Veliko Tarnovo, courtesy trekearth.org

In Jacksonville, she couldn’t have been more excited to start waiting tables and hostessing at the River Club. Here she was, starting over in a new country with her husband and son, looking out from high above the city as the full glass panorama opened up to her from all directions. Beneath her, glinting majestically in the sun, all the waterways that birthed the city cut circuits through the streets and the houses and the people and their lives.

The 34th and 35th floors of the building introduced Lyubomira to her new life. The spaces of the River Club taught her the city. The dining rooms and banquet rooms bore the names of the St. Johns River, old-money neighborhoods Ortega and Avondale, the fishing village Mayport.

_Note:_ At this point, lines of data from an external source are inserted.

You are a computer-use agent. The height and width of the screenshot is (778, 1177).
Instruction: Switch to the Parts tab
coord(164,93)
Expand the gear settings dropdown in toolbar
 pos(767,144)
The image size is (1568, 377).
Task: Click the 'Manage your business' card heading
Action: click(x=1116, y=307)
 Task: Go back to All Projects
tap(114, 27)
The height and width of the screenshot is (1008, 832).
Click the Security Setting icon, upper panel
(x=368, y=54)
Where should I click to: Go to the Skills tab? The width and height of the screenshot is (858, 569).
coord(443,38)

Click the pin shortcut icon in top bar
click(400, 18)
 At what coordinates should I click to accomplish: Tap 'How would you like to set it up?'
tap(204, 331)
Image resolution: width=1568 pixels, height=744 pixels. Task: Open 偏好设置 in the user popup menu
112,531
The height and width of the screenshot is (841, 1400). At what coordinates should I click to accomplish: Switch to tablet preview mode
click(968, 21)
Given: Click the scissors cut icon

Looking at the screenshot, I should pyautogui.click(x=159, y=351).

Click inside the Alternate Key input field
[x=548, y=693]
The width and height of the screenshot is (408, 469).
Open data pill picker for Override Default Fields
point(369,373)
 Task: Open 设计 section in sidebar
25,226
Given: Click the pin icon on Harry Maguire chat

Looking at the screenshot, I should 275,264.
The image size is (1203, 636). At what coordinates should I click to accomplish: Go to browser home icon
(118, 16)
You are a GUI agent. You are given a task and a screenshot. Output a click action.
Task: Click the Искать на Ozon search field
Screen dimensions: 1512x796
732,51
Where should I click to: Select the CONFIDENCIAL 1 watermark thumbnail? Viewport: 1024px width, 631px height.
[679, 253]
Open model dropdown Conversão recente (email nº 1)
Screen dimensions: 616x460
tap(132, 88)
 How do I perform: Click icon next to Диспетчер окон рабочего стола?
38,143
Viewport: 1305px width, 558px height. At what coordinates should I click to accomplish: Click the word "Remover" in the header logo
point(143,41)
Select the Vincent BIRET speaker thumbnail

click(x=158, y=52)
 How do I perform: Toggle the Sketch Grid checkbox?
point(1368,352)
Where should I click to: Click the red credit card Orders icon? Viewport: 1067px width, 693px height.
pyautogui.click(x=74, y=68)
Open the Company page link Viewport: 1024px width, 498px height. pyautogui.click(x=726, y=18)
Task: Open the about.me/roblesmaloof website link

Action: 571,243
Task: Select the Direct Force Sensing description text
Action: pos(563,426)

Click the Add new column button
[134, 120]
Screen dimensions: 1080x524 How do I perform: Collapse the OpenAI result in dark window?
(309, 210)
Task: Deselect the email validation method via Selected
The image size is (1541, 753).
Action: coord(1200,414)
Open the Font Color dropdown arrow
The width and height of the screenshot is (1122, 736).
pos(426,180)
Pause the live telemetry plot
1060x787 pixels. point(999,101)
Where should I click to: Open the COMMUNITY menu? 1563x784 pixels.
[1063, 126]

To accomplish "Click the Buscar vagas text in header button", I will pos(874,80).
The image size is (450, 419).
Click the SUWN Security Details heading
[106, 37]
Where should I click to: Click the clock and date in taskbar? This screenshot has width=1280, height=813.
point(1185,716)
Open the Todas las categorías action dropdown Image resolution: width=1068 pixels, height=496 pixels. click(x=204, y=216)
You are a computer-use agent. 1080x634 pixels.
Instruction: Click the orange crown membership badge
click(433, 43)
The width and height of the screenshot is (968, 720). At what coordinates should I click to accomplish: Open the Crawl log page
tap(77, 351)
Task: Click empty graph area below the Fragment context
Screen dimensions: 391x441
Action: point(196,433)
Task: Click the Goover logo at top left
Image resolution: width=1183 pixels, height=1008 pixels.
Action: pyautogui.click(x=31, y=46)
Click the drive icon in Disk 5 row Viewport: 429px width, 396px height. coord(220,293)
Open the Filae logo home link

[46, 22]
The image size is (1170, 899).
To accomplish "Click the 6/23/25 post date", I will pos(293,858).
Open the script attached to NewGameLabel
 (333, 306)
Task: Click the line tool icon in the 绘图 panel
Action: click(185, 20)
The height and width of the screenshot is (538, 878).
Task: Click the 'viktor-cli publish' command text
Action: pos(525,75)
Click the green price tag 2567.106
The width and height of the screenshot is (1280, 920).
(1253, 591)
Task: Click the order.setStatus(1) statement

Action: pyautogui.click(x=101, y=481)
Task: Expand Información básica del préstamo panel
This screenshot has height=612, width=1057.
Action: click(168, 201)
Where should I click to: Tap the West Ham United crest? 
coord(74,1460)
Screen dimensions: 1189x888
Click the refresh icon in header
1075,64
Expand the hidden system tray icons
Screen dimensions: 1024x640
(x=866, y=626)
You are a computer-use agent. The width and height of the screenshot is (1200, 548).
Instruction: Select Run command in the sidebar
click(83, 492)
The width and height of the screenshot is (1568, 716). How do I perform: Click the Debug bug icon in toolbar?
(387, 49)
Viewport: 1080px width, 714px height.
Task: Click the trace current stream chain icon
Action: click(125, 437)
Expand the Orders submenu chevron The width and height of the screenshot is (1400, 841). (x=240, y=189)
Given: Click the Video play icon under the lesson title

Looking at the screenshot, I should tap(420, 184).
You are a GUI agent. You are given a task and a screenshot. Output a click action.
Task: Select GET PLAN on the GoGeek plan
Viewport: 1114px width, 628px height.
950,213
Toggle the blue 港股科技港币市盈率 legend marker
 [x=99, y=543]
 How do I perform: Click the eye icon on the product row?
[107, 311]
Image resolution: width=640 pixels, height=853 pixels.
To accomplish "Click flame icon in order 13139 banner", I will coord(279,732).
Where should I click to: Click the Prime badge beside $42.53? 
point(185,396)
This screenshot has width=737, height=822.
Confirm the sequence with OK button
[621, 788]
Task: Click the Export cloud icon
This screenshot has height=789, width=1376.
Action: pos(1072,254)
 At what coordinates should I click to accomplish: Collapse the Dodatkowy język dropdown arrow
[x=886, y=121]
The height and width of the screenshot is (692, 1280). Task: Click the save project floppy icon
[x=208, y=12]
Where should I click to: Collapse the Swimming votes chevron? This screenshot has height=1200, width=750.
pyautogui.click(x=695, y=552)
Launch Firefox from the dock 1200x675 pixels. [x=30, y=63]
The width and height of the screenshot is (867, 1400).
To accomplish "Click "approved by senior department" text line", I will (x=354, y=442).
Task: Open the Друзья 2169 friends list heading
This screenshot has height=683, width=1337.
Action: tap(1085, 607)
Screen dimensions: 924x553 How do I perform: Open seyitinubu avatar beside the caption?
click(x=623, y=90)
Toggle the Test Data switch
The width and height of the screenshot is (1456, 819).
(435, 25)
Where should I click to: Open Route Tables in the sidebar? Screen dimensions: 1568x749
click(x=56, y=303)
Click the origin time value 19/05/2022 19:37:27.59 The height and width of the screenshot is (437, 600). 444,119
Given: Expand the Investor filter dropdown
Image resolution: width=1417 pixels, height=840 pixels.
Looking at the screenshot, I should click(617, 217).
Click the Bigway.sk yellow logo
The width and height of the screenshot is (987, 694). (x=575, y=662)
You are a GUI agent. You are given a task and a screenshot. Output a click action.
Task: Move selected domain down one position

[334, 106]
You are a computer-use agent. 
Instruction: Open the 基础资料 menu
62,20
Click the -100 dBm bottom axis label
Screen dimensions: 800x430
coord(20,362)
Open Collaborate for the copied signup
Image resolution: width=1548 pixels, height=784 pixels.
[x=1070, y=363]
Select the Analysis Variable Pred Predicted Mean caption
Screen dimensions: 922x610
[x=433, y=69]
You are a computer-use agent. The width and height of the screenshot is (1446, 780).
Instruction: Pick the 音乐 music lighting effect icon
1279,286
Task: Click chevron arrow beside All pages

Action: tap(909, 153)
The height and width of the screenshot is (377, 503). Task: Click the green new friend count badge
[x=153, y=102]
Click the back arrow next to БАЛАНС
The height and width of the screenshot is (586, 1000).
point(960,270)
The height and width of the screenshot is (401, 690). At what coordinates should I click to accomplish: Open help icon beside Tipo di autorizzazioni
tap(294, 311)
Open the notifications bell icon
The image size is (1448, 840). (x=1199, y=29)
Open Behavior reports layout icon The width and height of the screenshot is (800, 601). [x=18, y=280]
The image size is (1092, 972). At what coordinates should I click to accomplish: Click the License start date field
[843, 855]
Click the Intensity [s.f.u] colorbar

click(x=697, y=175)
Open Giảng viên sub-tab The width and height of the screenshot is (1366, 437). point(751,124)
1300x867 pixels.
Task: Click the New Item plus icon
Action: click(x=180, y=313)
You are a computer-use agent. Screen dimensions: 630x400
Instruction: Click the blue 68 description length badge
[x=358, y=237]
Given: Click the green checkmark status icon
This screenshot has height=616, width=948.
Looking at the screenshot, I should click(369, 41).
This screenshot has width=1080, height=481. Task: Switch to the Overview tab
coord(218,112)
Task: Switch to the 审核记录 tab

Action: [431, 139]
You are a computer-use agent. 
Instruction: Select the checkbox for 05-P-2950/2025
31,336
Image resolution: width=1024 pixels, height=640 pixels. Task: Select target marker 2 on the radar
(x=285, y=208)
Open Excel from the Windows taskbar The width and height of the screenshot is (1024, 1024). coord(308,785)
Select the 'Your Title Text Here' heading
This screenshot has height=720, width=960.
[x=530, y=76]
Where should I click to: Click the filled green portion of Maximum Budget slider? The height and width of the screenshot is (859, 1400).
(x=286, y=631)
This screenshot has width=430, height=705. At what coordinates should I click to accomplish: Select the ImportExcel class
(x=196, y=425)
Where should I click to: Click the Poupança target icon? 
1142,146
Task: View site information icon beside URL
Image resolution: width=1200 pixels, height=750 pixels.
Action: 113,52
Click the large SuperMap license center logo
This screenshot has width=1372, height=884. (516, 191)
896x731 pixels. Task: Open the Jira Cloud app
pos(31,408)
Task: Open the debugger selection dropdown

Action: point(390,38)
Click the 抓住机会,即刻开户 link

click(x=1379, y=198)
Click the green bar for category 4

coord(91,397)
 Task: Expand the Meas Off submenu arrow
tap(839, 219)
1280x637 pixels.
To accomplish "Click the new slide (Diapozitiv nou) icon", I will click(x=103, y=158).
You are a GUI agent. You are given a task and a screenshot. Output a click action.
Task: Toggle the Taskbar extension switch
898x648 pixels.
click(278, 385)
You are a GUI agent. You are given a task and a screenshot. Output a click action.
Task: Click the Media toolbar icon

She already spoke Bulgarian, Russian and English, and she worked hard gaining fluency in her third language. “One time, during my first few weeks of working,” Lyubomira says, “I was a server at a small private dinner. A guest ordered a specific glass of wine, but I couldn’t understand exactly which one he wanted.”

She wanted to get it right, but was afraid to keep asking him to repeat himself. “So I smiled and went back to my manager to see if he could help me. He told me it’s okay to experience language barriers and to go back and kindly ask the customer to repeat his order. I felt so embarrassed, but I did it. Now, I appreciate him asking me to correct my mistake instead of going and fixing it himself.” Six months later, Lyubomira was “Employee of the Quarter.”

In that windowed space above this Southern city with its history of racial violence and strife, Lyobomira became friends with workers who’d come to Jacksonville from Spain, Jamaica, the Philippines, Haiti and Puerto Rico. They made this city home by sharing their own traditions, languages and food.

They saw each other outside of work, celebrated each other’s birthdays, and organized lunches where everyone brought a dish from their home country. Five years later, most of them are still close. “We became a family,” she says.

image courtesy State Archives of Florida, floridamemory.com

The incidents in the life of a skyscraper thread themselves together like a dream narrative, a Prufrockian love song. This building, for much of its life, has stood alone, a lightning rod staked in the heart of this city. Just about everyone who’s ever passed it has projected themselves onto its windows. They’ve been ashamed of it. They’ve been proud of it. They’ve despised it and fallen in love with it. It has symbolized for loners their lack of belonging, but it has also made, for immigrants from across the world, a new home.